Goldman Sachs Group UK Ltd said it made $2bn in Britain in 2014 and paid $26.6m in corporation tax. The group’s CBCR said the low tax bill partly reflected “timing differences” around payment of stock awards to staff.

Stock awards are often expensed against reported profits before the shares are paid out and the issuing company can take a tax deduction, which can add to the volatility of tax payments.

Deutsche Bank’s European investment banking arm is based in London, where it employs 8,000 investment and commercial bankers.

The bank reported a 2014 loss of €2.2bn (£1.63bn) in the UK and a €549m profit in Luxembourg, where it employed 610 people and tax rules allow financial companies to earn income tax free.

The absence of UK profits meant Deutsche had no tax bill in Britain. A spokesman declined to say how much tax the bank paid in Luxembourg or why that operation was so profitable compared with its bigger UK operation.

Bank of America Merrill Lynch eliminated the tax bill on $550m in profits by “the utilisation of historical losses brought forward”, its filings said. The bank has around $8bn in tax assets which it can use to reduce its tax bill, courtesy of more than $34bn in British losses generated in 2007 and 2008. Switzerland’s UBS AG also reduced its bill thanks to historical losses.

The reduction in tax revenues in this way prompted the UK to restrict the use of historical tax losses earlier this year.

HMRC and the Treasury declined to comment on the banks’ payments, citing taxpayer confidentiality. HMRC, which estimated that Britain’s tax gap stood at £34bn in 2013, £3.5bn of which was estimated to be lost corporation tax revenues, said it applied the tax rules set by Government without discretion.

Spokespeople for the banks all declined to comment although their filings noted that they followed all tax rules and noted that tax payments can be volatile and may reflect profits generated in earlier years.
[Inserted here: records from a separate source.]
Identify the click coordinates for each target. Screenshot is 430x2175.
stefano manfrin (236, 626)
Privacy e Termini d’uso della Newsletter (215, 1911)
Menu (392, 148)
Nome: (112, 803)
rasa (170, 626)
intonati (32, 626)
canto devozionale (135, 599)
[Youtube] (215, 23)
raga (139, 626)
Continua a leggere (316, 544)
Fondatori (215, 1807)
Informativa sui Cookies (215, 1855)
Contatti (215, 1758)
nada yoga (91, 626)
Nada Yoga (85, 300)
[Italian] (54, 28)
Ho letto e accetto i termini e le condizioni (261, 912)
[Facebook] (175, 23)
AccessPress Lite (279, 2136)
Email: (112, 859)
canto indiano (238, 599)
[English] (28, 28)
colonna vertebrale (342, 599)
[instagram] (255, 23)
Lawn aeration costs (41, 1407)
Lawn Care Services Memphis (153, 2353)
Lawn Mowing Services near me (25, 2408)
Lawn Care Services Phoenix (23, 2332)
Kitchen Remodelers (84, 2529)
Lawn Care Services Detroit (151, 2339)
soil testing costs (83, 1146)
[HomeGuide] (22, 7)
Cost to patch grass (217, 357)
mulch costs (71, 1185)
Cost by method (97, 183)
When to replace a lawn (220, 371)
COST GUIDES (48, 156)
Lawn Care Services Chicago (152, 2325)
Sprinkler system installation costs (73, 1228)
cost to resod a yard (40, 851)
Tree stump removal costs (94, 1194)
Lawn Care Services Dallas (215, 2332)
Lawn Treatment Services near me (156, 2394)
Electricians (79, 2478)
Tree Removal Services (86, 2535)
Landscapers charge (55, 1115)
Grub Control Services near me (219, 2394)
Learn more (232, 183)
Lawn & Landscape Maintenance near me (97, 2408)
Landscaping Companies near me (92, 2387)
Banking industry groups say that in addition to paying corporation tax, the banks benefit the Exchequer by generating significant amounts of income tax.

The news comes days after a Sunday Times investigation revealed that the video-streaming service Netflix paid no corporation tax last year despite generating an estimated £200m in revenue from its 4.5 million British subscribers. Any profits from the UK in 2014 were booked overseas. There is no suggestion Netflix broke the law.

Following the annual meeting of the International Monetary Fund in October the Chancellor hailed a “historic agreement” after finance ministers and policymakers from the world’s 20 richest economies agreed on new measures to prevent companies from shifting profits into tax havens.

Warning that companies which dodge tax would face the full force of the law, Mr Osbourne told The Daily Telegraph that “no one should be in any doubt that we will take new steps at future fiscal events to introduce these new international rules to our own domestic tax laws. These taxes must be paid.”

But last week the National Audit Office estimated that Britain loses £16bn a year to tax fraud, almost half of the amount of potential revenue that goes uncollected.

Smaller businesses and criminals are responsible for 17 of the 21 biggest “tax-fraud risks”, with eight relating to organised crime and nine involving medium-sized, small or micro-businesses, the government spending watchdog said in a report published on Friday. It cited the example of a small business failing to register for VAT as one such risk.